Helen and Alan Frost from Fishbourne were combing the beach for materials when they came across something which immediately looked odd.
Helen, 57, explained: ‘I am an artist who likes to work using found materials and so I am always scouring the beach for interesting items to use in my art - rusty metal, distressed wood, fishing line, worn plastics and so on.
‘I will always take a bag to save the items that I can use and also to pick up plastic bottles, tin cans, balloons and other rubbish which is harmful to marine life.
‘On this occasion, I came across a broadly spherical object with an opening at one side. It was hard and looked brittle as the opening had a jagged edge.
‘I knew that I had not seen such a thing before and took a couple of photographs intending to share them on the Facebook group Beachcombing British Coastline and ask advise as to what the object might be.
‘My initial thought was that it might be the shell from some exotic creature.
‘Ideas from the Facebook group included coco de mer and coconut but many people said that it was a human cranium. This came as a complete surprise to me.’
Helen contacted police and scenes of crime officers came and collected the skull before passing it on to an anthropologist for dating.
Initial investigations suggest the skull is old and a Sussex Police spokesman said: ‘Police were called at 10.34am on Monday, January 30, after a human skull was discovered at East Head on West Wittering beach.
‘At this stage it is not believed to be linked to any suspicious circumstances but has been sent away for forensic analysis.’
Helen added: ‘I would love to know how old the skull is and anything else about it, but I have no desire to have it at home or to find another!’

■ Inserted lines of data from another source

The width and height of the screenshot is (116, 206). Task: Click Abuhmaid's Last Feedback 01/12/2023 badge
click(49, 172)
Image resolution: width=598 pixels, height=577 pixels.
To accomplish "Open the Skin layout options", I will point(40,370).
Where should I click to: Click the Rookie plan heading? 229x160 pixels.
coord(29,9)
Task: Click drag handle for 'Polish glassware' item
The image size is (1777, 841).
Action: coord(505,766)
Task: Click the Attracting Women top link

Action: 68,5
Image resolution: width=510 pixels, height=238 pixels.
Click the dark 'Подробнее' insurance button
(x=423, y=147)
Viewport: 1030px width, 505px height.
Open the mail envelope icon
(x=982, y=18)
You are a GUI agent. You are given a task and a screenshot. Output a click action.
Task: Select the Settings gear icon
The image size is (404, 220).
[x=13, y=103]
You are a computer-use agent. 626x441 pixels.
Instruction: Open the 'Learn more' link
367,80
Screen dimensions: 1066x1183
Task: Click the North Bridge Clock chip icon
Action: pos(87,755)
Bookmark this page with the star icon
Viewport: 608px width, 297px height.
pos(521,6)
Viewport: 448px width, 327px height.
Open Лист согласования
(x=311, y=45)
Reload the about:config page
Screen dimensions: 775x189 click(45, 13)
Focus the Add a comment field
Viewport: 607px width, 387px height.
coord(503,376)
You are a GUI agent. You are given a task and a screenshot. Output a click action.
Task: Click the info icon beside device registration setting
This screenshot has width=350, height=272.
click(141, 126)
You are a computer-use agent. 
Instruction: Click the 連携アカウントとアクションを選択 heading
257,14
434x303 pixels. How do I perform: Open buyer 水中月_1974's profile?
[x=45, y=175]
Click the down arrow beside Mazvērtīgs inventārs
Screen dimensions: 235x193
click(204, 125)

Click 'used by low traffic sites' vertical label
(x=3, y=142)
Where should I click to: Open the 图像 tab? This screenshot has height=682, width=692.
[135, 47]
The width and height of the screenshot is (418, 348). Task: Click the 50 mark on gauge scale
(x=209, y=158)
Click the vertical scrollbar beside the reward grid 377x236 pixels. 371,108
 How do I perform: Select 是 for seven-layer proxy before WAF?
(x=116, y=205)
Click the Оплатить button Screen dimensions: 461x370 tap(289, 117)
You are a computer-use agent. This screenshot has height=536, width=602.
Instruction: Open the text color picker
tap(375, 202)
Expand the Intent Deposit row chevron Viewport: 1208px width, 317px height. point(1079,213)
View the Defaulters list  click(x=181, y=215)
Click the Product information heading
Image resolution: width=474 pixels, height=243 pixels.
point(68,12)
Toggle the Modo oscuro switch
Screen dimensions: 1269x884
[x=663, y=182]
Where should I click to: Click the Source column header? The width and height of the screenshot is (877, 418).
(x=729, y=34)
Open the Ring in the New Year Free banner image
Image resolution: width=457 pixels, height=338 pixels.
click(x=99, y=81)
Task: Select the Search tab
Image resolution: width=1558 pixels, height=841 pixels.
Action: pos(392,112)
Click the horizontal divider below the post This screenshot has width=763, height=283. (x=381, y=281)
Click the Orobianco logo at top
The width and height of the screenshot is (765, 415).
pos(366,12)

Chichester District Council’s Archaeologist, James Kenny said: ‘We can’t be sure how old the skull is until it has been radiocarbon dated by specialists, but from its condition it seems unlikely to be modern. Historic human remains have been found on the beach between the Witterings and Selsey Bill on a number of occasions in recent years. Some probably came from an unofficial cemetery that was established on the foreshore north of East Head in the 18th century, perhaps either for shipwreck victims or French prisoners of war. However, a fragmentary skeleton discovered near to the new breach at Medmerry a couple of years ago proved to be of Iron Age date – more than two thousand years old.’